Hi!
I have these two dataset: Before that contains 5 columns (chromsome, start, end, line number, score)
chrI 1 10 1 0
chrI 11 20 2 0
chrI 21 30 3 0
chrI 31 40 4 0
chrI 41 50 5 0
chrI 51 60 6 0
chrI 61 70 7 0
chrI 71 80 8 0
chrI 81 90 9 0
chrI 91 100 10 0
Peaks that contains 4 columns (chromsome, start, end, value)
"chrI" 880 1091 383
"chrI" 1350 1601 302
"chrI" 1680 1921 241
"chrI" 2220 2561 322
"chrI" 2750 2761 18
"chrI" 3100 3481 420
"chrI" 3660 4211 793
"chrI" 4480 4491 20
"chrI" 4710 4871 195
"chrI" 5010 5261 238
For each lines of Peaks I would like to extract the corresponding lines (e.g all the lines between 880 and 1091 for the first line) in Before, find the highest score value and write it on a new file.
To this end, I've written this function:
summit <- function(x,y,output){
y<- Before
chrom <- x[1]
start <-x[2]
end <-x[3]
startLine <- y[which((y$V1 == chrom) & (y$V2==start)),]

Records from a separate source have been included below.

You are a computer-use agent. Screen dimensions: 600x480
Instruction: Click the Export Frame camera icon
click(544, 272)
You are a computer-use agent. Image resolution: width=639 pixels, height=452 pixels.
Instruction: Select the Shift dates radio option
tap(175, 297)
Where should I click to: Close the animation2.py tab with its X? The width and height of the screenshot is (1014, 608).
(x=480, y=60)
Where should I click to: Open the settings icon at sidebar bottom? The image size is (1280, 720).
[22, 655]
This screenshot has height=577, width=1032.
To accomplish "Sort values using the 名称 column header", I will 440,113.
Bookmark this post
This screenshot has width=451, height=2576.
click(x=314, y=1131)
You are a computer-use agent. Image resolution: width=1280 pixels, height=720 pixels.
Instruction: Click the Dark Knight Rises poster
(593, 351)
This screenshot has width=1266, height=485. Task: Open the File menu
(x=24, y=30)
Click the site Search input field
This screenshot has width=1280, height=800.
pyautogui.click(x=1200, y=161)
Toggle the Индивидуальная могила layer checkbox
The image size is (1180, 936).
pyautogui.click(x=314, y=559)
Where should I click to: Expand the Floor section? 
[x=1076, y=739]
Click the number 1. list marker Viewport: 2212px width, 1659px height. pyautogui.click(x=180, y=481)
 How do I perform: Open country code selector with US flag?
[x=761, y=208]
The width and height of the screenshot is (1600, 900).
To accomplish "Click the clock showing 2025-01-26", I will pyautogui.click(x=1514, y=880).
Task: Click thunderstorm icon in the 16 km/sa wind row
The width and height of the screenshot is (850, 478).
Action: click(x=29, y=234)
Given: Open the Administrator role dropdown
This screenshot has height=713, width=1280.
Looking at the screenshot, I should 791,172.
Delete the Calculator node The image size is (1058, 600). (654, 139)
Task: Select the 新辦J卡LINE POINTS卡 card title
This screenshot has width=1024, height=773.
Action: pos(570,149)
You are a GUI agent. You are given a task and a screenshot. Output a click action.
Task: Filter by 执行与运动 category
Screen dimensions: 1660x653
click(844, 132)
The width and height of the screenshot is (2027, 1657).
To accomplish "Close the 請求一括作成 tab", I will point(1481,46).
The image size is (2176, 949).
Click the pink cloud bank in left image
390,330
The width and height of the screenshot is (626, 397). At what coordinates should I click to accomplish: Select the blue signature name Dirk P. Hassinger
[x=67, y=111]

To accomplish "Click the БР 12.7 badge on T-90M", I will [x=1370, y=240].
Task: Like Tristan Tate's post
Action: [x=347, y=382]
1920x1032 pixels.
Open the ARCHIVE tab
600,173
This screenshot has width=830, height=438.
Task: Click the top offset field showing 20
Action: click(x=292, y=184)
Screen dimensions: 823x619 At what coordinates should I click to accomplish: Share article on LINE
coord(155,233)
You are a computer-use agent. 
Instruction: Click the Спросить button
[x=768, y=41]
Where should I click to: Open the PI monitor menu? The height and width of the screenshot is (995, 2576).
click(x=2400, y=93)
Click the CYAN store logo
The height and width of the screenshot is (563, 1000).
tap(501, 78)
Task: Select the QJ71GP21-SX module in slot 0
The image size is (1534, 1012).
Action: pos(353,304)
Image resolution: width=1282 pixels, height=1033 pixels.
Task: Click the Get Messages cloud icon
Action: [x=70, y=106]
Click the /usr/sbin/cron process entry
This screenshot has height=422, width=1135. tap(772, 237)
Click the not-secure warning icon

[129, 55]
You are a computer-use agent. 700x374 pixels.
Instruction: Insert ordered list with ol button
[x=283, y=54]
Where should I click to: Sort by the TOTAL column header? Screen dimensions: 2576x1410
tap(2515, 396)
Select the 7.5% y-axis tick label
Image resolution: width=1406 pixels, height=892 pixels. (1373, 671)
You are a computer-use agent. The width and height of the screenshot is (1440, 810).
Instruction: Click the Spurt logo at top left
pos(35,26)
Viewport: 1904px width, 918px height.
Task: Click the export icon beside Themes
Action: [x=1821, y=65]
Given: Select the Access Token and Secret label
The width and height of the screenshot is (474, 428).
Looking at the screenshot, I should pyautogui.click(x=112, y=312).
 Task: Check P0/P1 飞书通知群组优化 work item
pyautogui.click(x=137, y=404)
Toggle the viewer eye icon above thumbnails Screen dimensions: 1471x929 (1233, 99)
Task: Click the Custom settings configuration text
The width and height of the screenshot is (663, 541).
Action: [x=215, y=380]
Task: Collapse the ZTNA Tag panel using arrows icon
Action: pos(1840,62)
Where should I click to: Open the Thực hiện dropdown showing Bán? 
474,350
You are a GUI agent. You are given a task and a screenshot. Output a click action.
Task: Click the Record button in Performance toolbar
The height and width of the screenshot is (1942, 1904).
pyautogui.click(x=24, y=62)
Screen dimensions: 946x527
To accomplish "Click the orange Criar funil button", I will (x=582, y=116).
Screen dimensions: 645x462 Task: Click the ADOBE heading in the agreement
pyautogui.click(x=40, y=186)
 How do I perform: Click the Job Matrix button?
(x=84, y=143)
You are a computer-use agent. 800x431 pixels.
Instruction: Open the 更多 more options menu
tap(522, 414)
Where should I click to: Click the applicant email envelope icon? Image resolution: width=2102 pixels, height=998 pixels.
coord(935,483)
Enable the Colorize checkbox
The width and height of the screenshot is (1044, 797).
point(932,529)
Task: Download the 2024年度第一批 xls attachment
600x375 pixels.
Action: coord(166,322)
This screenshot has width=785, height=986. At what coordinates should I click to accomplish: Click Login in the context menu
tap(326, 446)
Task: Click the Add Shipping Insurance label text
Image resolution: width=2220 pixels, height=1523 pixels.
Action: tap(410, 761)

endLine <- y[which((y$V1 == chrom) & (y$V3==end)),]
Subset <- y[which((y$V2 >= startLine$V2) & (y$V3 <= endLine$V2))]
maximum <- Subset[which(Subset$V4 == max(Subset$V4))]
output <- print(maximum)
}
apply(Peaks,1,summit,output = 'peaks_list.bed')
I don't have an error message but It runs during the entire night without giving me results so I guess something is wrong with my code but I don't know what. Does anyone have any idea?
Thank you, Maude
You may like to check GenomicRanges package, which simplifies the job considerably while working with genomic intervals.